#### TEXT BLOCK:
-- Opening Marker --

Bytecode Preprocessing

Overview

Bytecode preprocessing transforms the program’s RISC-V instructions into a structured format optimized for zero-knowledge proving. This includes PC (program counter) mapping for virtual instruction sequences, padding for power-of-two polynomial encoding, and commitment to the bytecode as a public input.

Role in the Proving System

Bytecode preprocessing is a one-time setup operation per program:

Stage: Preprocessing (before proving)
Input: RISC-V ELF binary decoded into Vec<Instruction>
Processing: PC mapping, padding, commitment
Output: BytecodePreprocessing struct used during proving/verification
Verification: Bytecode commitment is public input (verifier checks match)

Bytecode Structure

Instruction Format

pub struct Instruction {
    pub address: usize,                       // Physical memory address
    pub opcode: RiscvOpcode,                  // ADD, XOR, LOAD, etc.
    pub rs1: u8, pub rs2: u8, pub rd: u8,    // Register indices
    pub imm: i64,                             // Immediate value
    pub virtual_sequence_remaining: Option<u16>,  // For inlined instructions
}

Key fields:

address: Physical address in ELF (must be aligned to ALIGNMENT_FACTOR_BYTECODE)
opcode: Determines which subtables/constraints apply
virtual_sequence_remaining: Counts down for multi-cycle virtual instructions

Physical vs. Virtual Instructions

Physical instructions:

Standard RISC-V opcodes (one instruction = one cycle)
Address uniquely identifies instruction

Virtual instructions:

Multi-cycle operations (e.g., SHA-256 compression function)
Multiple cycles share same physical address
Distinguished by virtual_sequence_remaining counter

PC Mapping

The program counter (PC) must map physical instruction addresses to sequential virtual PCs:

Why PC Mapping?

Problem: Physical addresses are non-contiguous (gaps due to alignment, data sections). Solution: Map to dense virtual PC space [0, num_instructions).

BytecodePCMapper

pub struct BytecodePCMapper {
    // Indexed by: (address - RAM_START_ADDRESS) / ALIGNMENT_FACTOR_BYTECODE
    indices: Vec<Option<(base_pc, max_inline_seq)>>,
}

Mapping logic:

pub fn get_pc(&self, address: usize, virtual_sequence_remaining: u16) -> usize {
    let (base_pc, max_inline_seq) = self.indices[get_index(address)]?;
    base_pc + (max_inline_seq - virtual_sequence_remaining) as usize
}

Example:

Physical address: 0x80001000
Virtual sequence: [5, 4, 3, 2, 1, 0] (6 cycles)

PC mapping:
  0x80001000, seq=5 → PC=10
  0x80001000, seq=4 → PC=11
  0x80001000, seq=3 → PC=12
  ...
  0x80001000, seq=0 → PC=15

No-Op Padding

Bytecode is prepended with a single no-op instruction at PC=0:

bytecode.insert(0, Instruction::NoOp);

Purpose: Simplifies constraint checks (avoids special-casing PC=0).

Bytecode Padding

For efficient polynomial encoding, bytecode is padded to a power of two:

let code_size = bytecode.len().next_power_of_two().max(2);
bytecode.resize(code_size, Instruction::NoOp);

Why power of two?

-- Closing Marker --

#### SUPPLIED MATERIAL:
-- Opening Marker --

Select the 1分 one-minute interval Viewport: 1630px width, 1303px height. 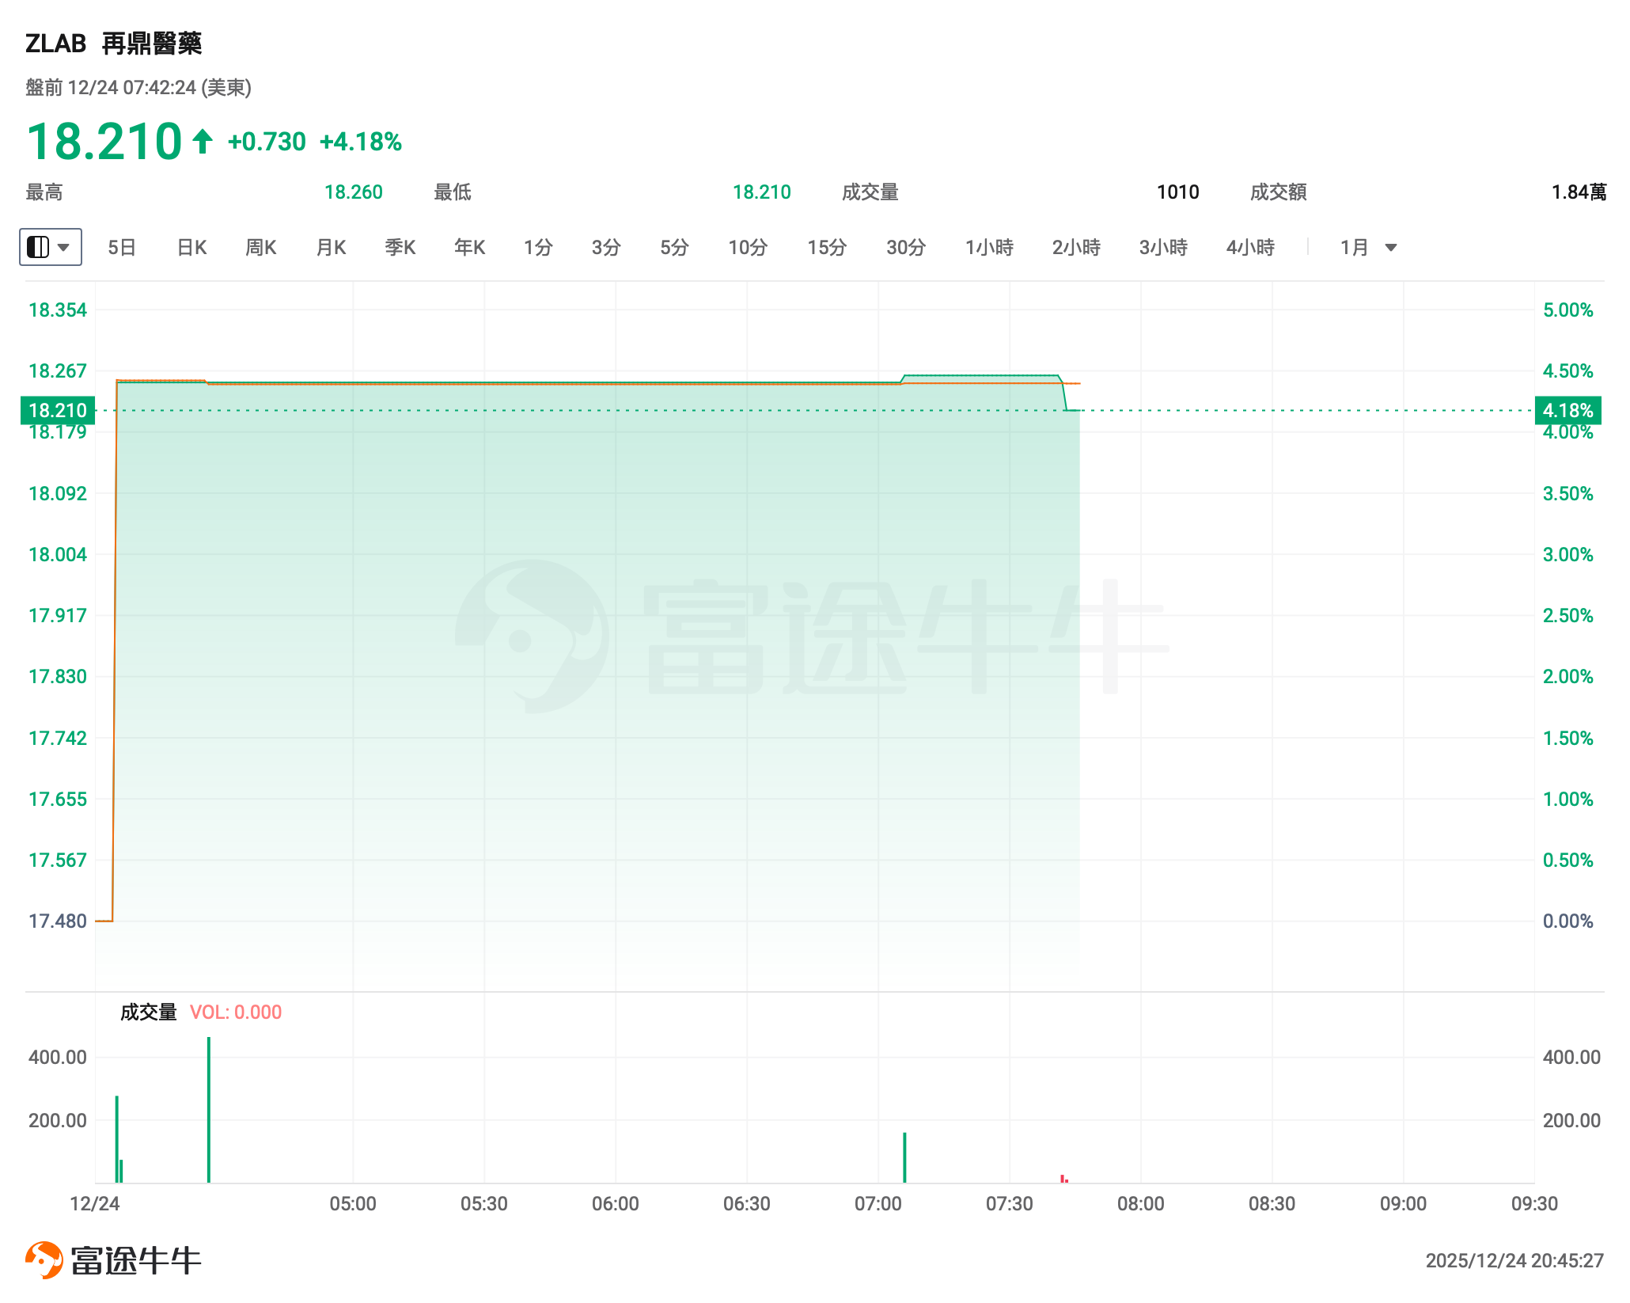coord(538,248)
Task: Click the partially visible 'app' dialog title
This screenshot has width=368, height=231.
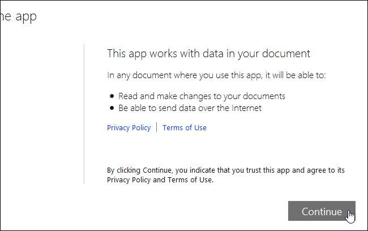Action: point(18,16)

-- Closing Marker --

#### TASKS FOR THIS EXERCISE:
1 – Retype the bytecode preprocessing text word for word, starting at "Bytecode preprocessing transforms" and ending at "(verifier checks match)".
2 – Continue the bytecode preprocessing text from its final sentence onward.

#### WRITTEN RESPONSES:
1 –
Bytecode preprocessing transforms the program’s RISC-V instructions into a structured format optimized for zero-knowledge proving. This includes PC (program counter) mapping for virtual instruction sequences, padding for power-of-two polynomial encoding, and commitment to the bytecode as a public input.

Role in the Proving System

Bytecode preprocessing is a one-time setup operation per program:

Stage: Preprocessing (before proving)
Input: RISC-V ELF binary decoded into Vec<Instruction>
Processing: PC mapping, padding, commitment
Output: BytecodePreprocessing struct used during proving/verification
Verification: Bytecode commitment is public input (verifier checks match)

2 –
Enables efficient multilinear polynomial representation
Simplifies sumcheck round structure (each bit of PC becomes one round)
Allows binary tree-like evaluation strategies

Memory cost: Minimal (bytecode typically less than 1MB even for large programs).

Bytecode Commitment

The preprocessed bytecode is committed via polynomial commitment:

Commitment Process

Convert to polynomial:

Bytecode[i] = encoding of instruction at PC=i

Commit: Use Dory polynomial commitment scheme

bytecode_commitment = Commit(Bytecode_polynomial)

Public input: bytecode_commitment is part of verification key

Encoding Format

Each instruction encoded as field element(s):

Opcode (enumeration)
Register indices (rs1, rs2, rd)
Immediate value
Flags (virtual sequence, etc.)

Actual encoding uses multiple polynomials (one per field) for efficiency.

Bytecode Checking (Stage 3)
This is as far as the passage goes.